Außenminister Heiko Maas (SPD) dürfte nicht gerade amüsiert gewesen, als er von Kramp-Karrenbauer am Montag dann via SMS kurz angebunden erfahren hat, dass sie einen Syrien-Vorstoß plant.

Kanzlerin wurde von Verteidigungsministerin informiert

Tags darauf berichtet Maas, der Vorstoß der Ministerin sorge für Irritationen bei Bündnispartnern. "Die Fragen, die es dort gibt, sind zahlreich." Und die Info via Kurznachricht kommentiert er mit den Worten: "Von SMS-Diplomatie halte ich wenig. Daraus wird schnell eine SOS-Diplomatie."

Die Kanzlerin sei grundsätzlich eingeweiht gewesen, dass ihre Verteidigungsministerin an einem Plan für Syrien arbeitet, ist in Berlin zu hören. Doch über den konkreten Termin, an dem sie mit dem Vorschlag an die Öffentlichkeit gehen werde, informierte Kramp-Karrenbauer Merkel dann auch recht kurzfristig. Auf die Frage, ob der Vorstoß mit dem Kanzleramt abgestimmt sei, sagte Kramp-Karrenbauer der Deutschen Presse-Agentur am Montag: "Es ist zuerst einmal mein Vorschlag als Verteidigungsministerin und auch als Parteivorsitzende." Sie habe die Kanzlerin am Montag informiert.

"Ich kann es nicht mehr hören, dass wir besorgt sind"

So ganz aus heiterem Himmel kam die Initiative Kramp-Karrenbauers allerdings nicht. So hatte sie am Samstag auf dem CSU-Parteitag ihrer Unzufriedenheit über die außenpolitische Zurückhaltung Deutschlands Luft gemacht. "Wann haben wir als Deutschland, und wann haben wir auch als CDU und CSU zu diesen internationalen Fragen eigentlich das letzte Mal einen wirklich tragenden Vorschlag gemacht", rief sie den CSU-Delegierten zu. "Ich kann es nicht mehr hören, dass wir besorgt sind, dass wir mit großer Sorge schauen, dass wir hinschauen."

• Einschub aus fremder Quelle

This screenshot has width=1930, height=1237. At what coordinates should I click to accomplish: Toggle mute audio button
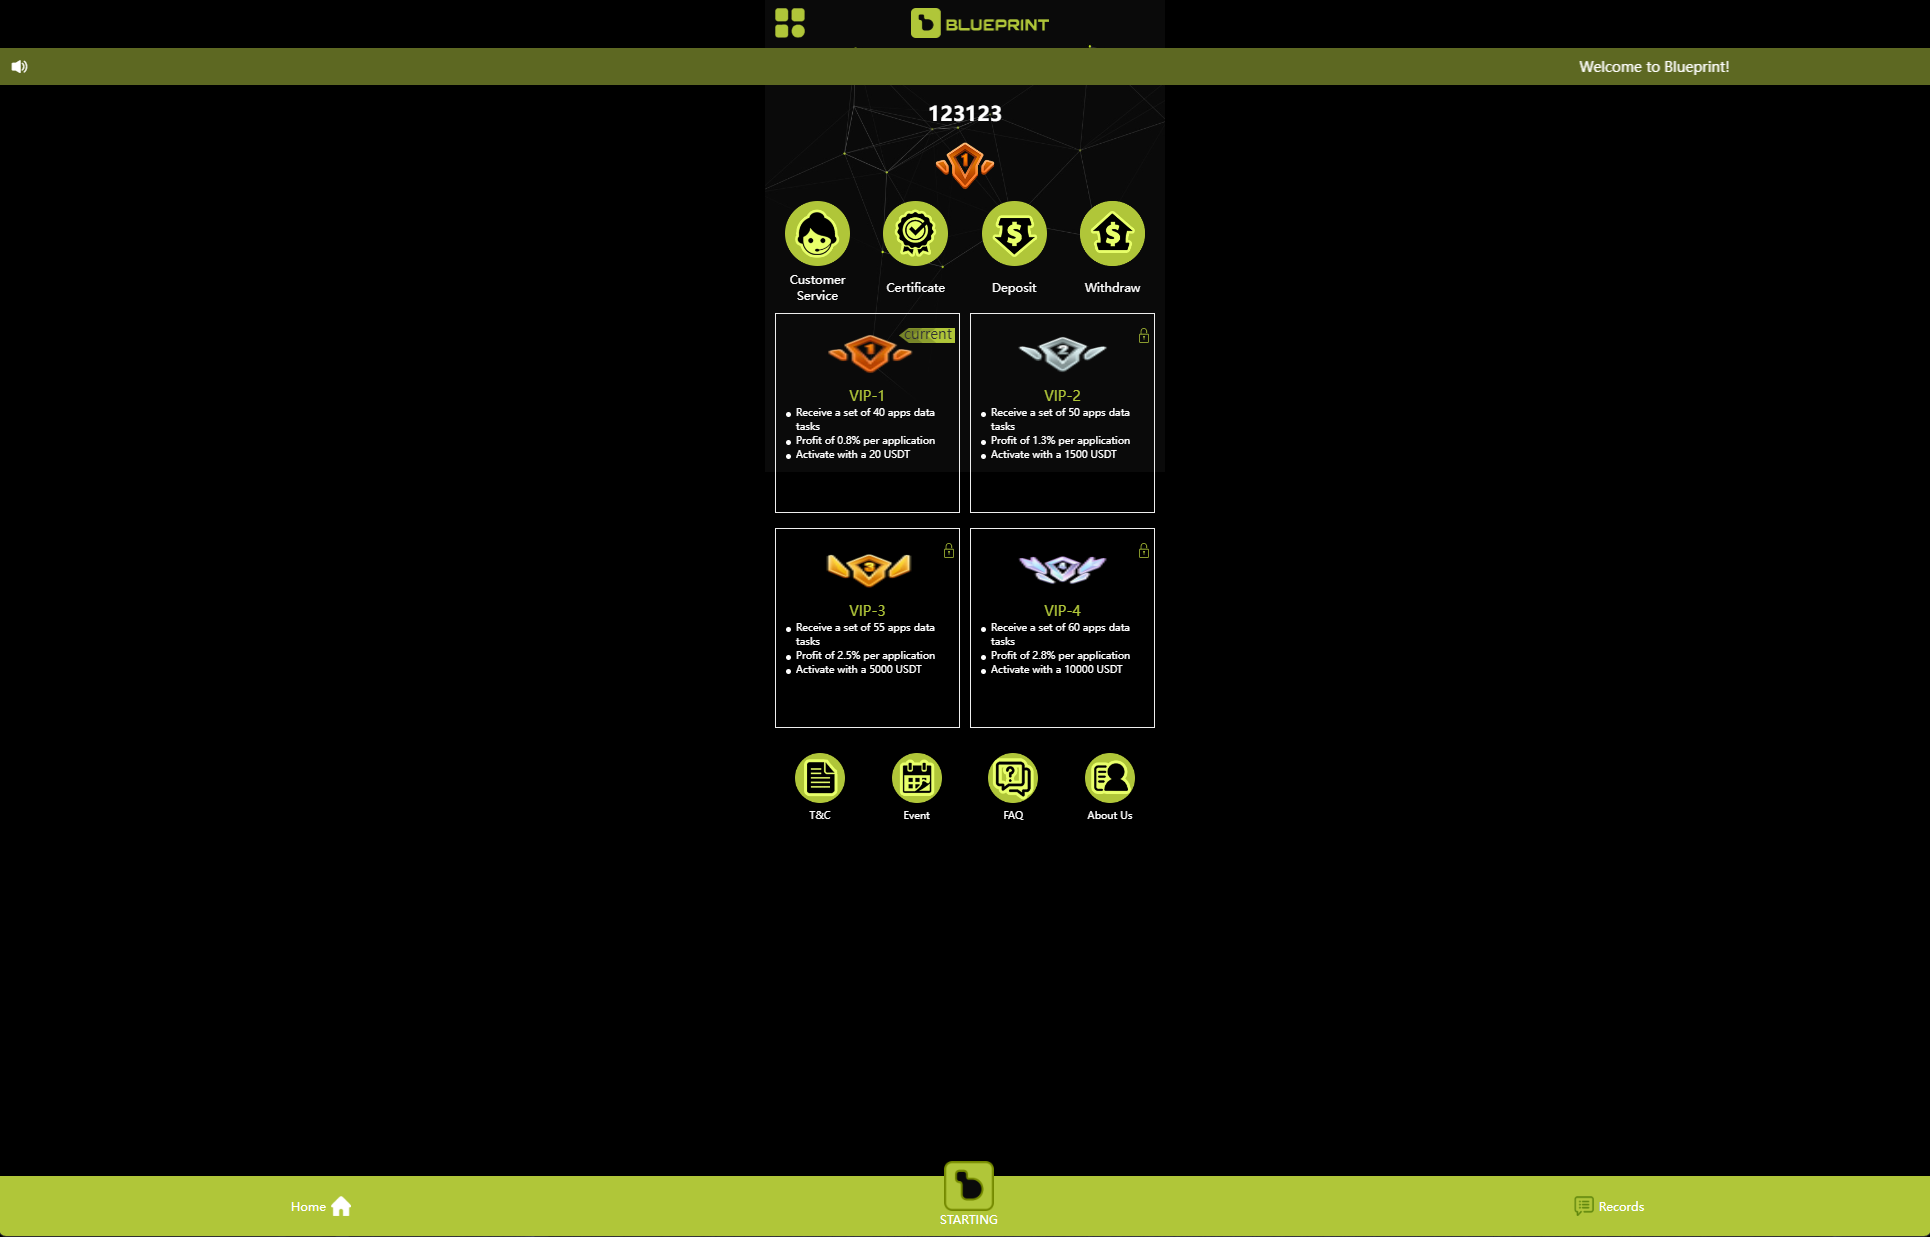[20, 66]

In der CSU wurden die Worte als Spitze gegen Maas gewertet - aber auch Merkel dürfte sich angesprochen gefühlt haben. Schließlich verantwortet sie als Kanzlerin schon in der vierten Legislaturperiode wesentlich auch die deutsche Außenpolitik mit. Nachdem es zuletzt immer mal geknirscht hat zwischen AKK und Merkel, ist nun spannend, wie sich die Kanzlerin zu dem Vorstoß positioniert.

Ende des Konflikts ist nicht abzusehen

Dabei dürfte Merkel den Plänen ihrer Verteidigungsministerin im Prinzip aufgeschlossen gegenüberstehen. Gerade seit US-Präsident Donald Trump auf gemeinsame internationale Krisenlösung pfeift, plädiert die Kanzlerin für mehr deutsche und europäische Verantwortung auf internationaler Bühne.

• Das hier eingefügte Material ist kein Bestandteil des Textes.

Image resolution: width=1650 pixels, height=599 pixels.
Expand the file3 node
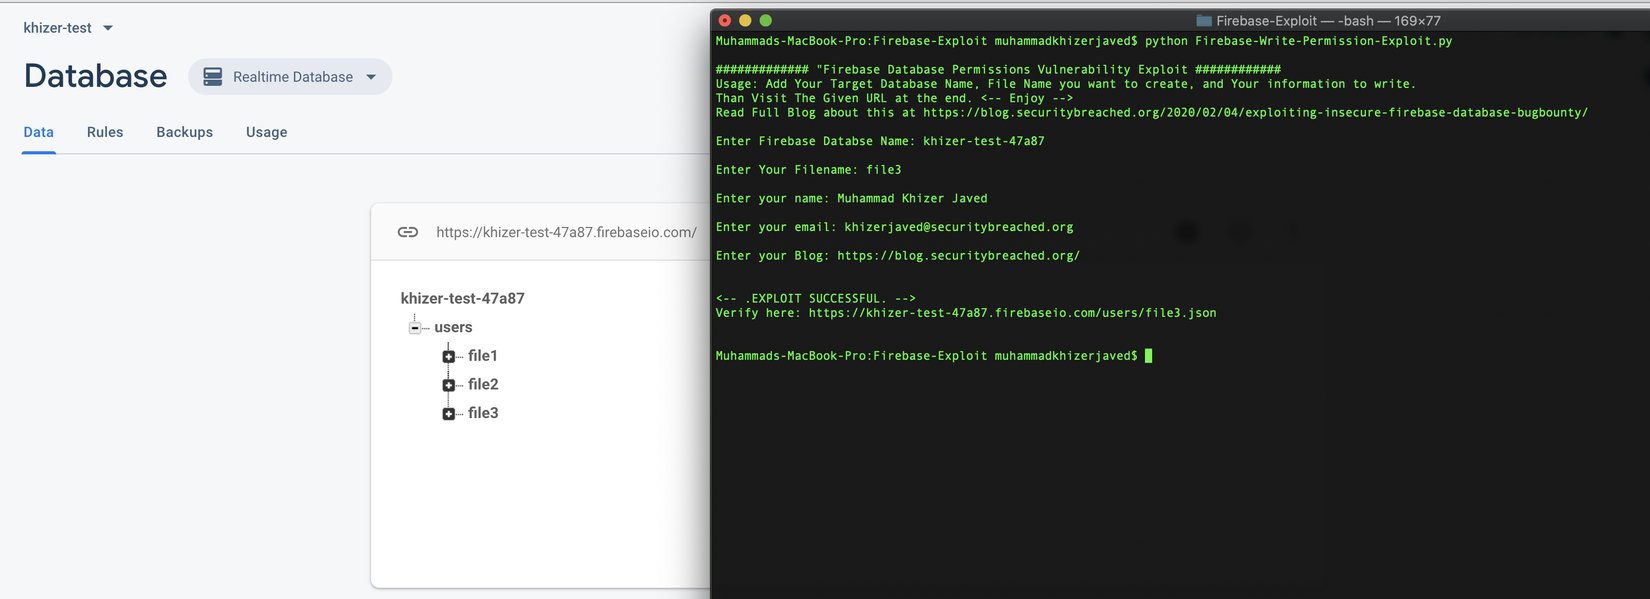point(449,414)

Der Bürgerkrieg in Syrien tobt seit mehr als acht Jahren. Hunderttausende Tote, Millionen sind auf der Flucht, Friedensbemühungen aber sind an internationaler Uneinigkeit gescheitert. Nun der Abzug von US-Soldaten und die Militäroffensive der Türkei gegen Kurden im Norden des Krisenstaats, die bisher Verbündete im Kampf gegen die Terrormiliz Islamischer Stat (IS) waren. Ein Ende des Konflikts ist nicht abzusehen.


Einer der Knackpunkte am Vorstoß Kramp-Karrenbauers ist der mögliche Einsatz von Bundeswehrsoldaten im Rahmen einer solchen internationalen Mission. Dass die dafür gewonnenen Partner nach einer solchen Initiative auch ein wesentliches militärisches Engagement Deutschlands erwarten, ist klar. Kramp-Karrenbauer verweist dazu auf den Bundestag, der zu entscheiden hat. Der CDU-Außenpolitiker Roderich Kiesewetter hat im Inforadio des RBB eine Größenordnung genannt: 30 000 bis 40 000 Soldaten müsse ein Bündnis insgesamt in den Einsatz schicken.